We got into Cairo late after spending close to an hour on the subway. If we had waited for the bus, we probably would have arrived at the same time. Oh well, at least we were back in a familiar environment.

Petra

Wadi Musa / Petra – March 6

We got up before dawn and headed down to the main entrance of Petra, the infamous Nabataean hidden rose-stone city. Fab and I bought our tickets and walked down the 1.2km defile known as the Siq. Guards in hokey period costumes stood near the entrance, smiling and posing for pictures with moronic Western tourists. Giddy German senior citizens rode by on horses and camels and a gay American couple bickered over how to take a proper picture.

We followed the snaking crevice until we came to Al-Khazneh, also known as the Treasury and popularized by “Indiana Jones and The Last Crusade”, which is, not surprisingly, the most popular film in Wadi Musa. The facade was as impressive as it looks in photographs and alot bigger. We spent some time taking in the splendid natural environment before walking off down the colonnaded streets in search of the rest of the city’s highlights. In particular, I liked the Street of Facades and Royal Tombs. What I didn’t like was that touts with donkeys were allowed to roam around the site, pestering everyone they passed. I also didn’t like that the site was filled with merchants selling the same shitty tourist tat, including a group of Bedouin women that sat around smoking hashish and drinking tea.  

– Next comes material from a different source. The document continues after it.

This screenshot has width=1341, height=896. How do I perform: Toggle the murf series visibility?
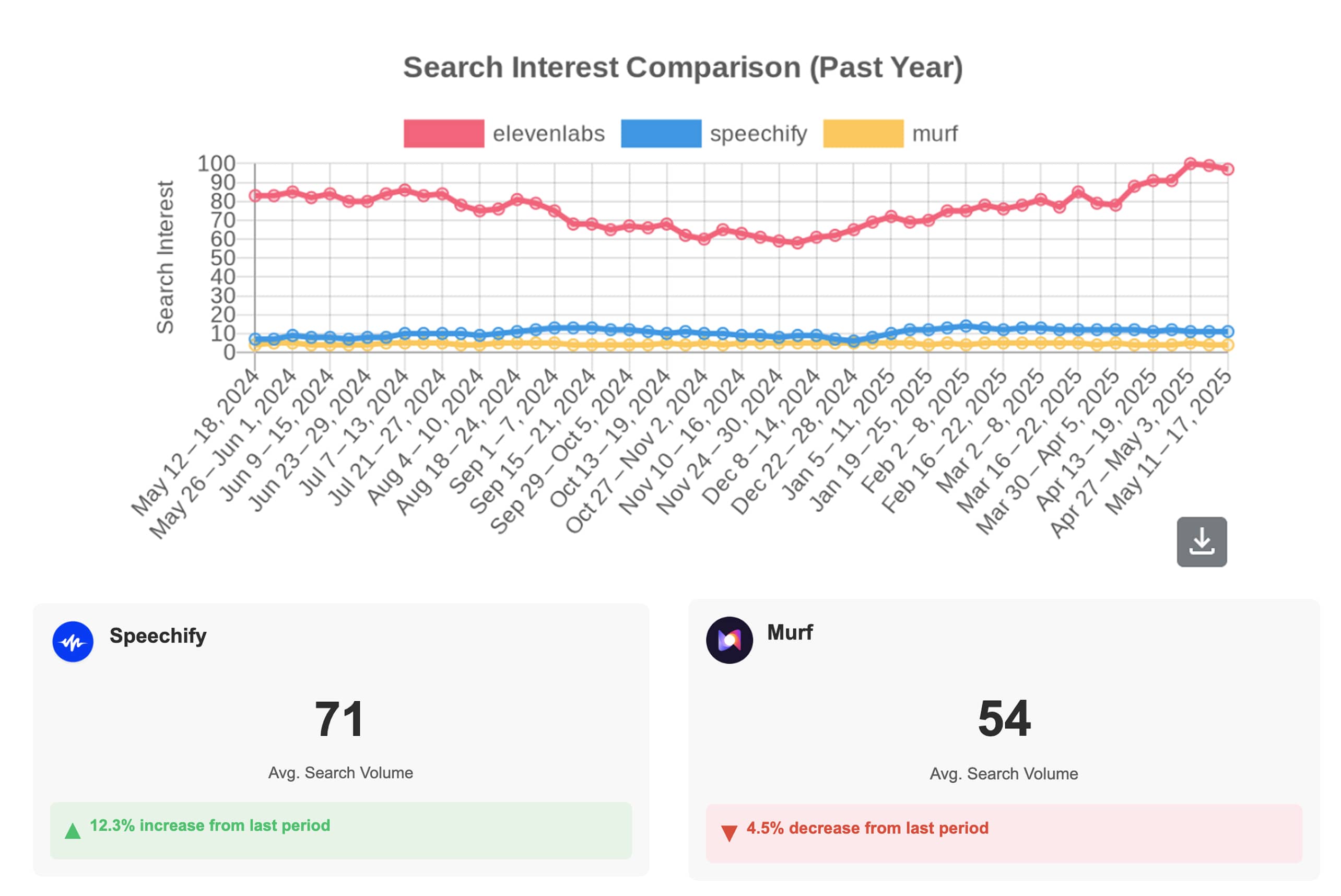click(x=935, y=132)
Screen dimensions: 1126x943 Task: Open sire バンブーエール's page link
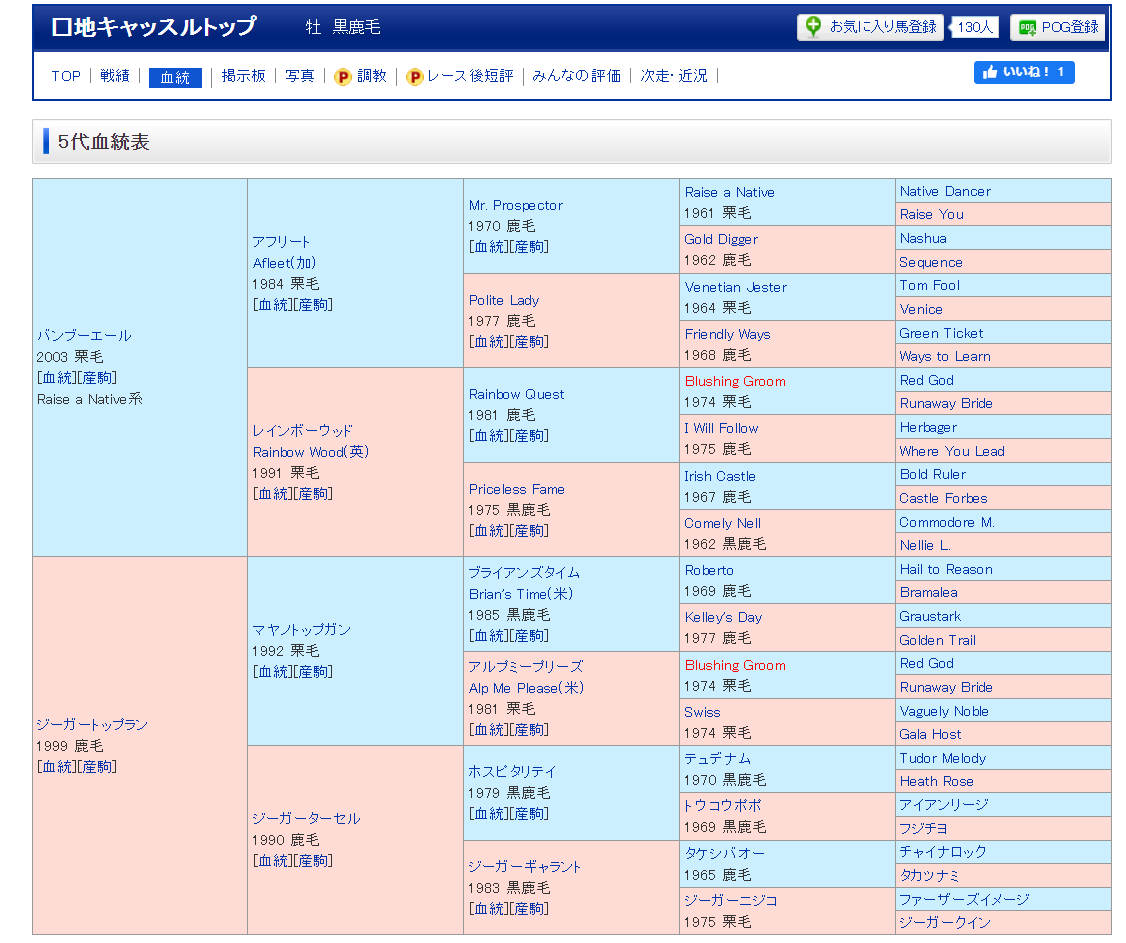click(x=84, y=335)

After spending half a day around the main area, Fab and I climbed up a winding rock cut stair case to see the out-of-the-way Al-Deir, also known as the Monastery. Equally impressive to the Treasury, Al-Deir is bigger in size and perched upon a hill top that provides stunning views of the surrounding desert. Fab and I lunched in the shade on hummus, sardines and crackers while trying to fend of a hungry flock of goats who had eyes for our food.  

We walked back down the hill later in the afternoon and took our time making our way back to the Siq. The sun had been strong during the day and we felt a little wiped out. All those early mornings and long days were beginning to catch up with us. While we sat in the shade in front of the Treasury, right before exiting the site, we made the decision that we would skip Wadi Rum and head back to Cairo. Jordan too was expensive and we were fast running out of money. It didn’t help that I had my pocket picked at some point during the day.   

Long Day Through the Desert

Jerusalem to Wadi Musa – March 5

We got on a bus bound for Eilat at seven in the morning. For some reason, I couldn’t sleep on the way there, which was okay because it meant that I got to see the Dead Sea during the day along with the surrounding desert landscape. We got off the bus in Eilat, had a couple of hot dogs, and then grabbed a cab to the Jordanian border. Once there, we walked across and haggled for a cab ride into nearby Aqaba, where we could catch a mini-bus north to Wadi Musa, the town surrounding Petra.

We waited in the hot sun for two hours for the mini-bus to depart. Local Bedouin men, their heads covered in checkered red scarves, filed in and out of the back of the van with goods they needed transported. Other Bedouins piled into other mini-buses headed south to the protected desert area of Wadi Rum, familiar to the West as the location for the film ”Lawrence of Arabia”. By the time the bus pulled out of the station, Fab and I were cranky and getting on each other’s nerves. Luckily, the ride was short.

We took a look at a few hotels before deciding on one that overlooked the valley leading out to Petra. We watched the sunset, a brilliant mix of crimson and orange, behind the bulbous mountains out on the horizon. Fab and I chatted for the rest of night with a man from Peru, Pedro, and his Australian wife, Jan. By the time we went to bed, our heads were filled with Pedro’s crazy travel stories, we had a place to stay in Lima and a notebook full of potential costs in the country.